## Exercise description:
Look at the entries below and reproduce them exactly.

## Task data:

_ _ _ _

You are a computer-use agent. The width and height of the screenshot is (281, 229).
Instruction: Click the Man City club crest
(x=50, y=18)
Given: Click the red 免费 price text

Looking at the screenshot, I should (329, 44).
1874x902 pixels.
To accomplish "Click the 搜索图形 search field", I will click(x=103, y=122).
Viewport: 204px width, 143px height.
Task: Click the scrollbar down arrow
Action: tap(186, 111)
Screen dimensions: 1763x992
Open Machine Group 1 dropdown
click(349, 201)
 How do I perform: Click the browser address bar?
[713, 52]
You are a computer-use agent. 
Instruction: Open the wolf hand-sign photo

_ _ _ _

## Response:
You are a computer-use agent. The width and height of the screenshot is (281, 229).
Instruction: Click the Man City club crest
(x=50, y=18)
Given: Click the red 免费 price text

Looking at the screenshot, I should (329, 44).
1874x902 pixels.
To accomplish "Click the 搜索图形 search field", I will click(x=103, y=122).
Viewport: 204px width, 143px height.
Task: Click the scrollbar down arrow
Action: tap(186, 111)
Screen dimensions: 1763x992
Open Machine Group 1 dropdown
click(349, 201)
 How do I perform: Click the browser address bar?
[713, 52]
You are a computer-use agent. 
Instruction: Open the wolf hand-sign photo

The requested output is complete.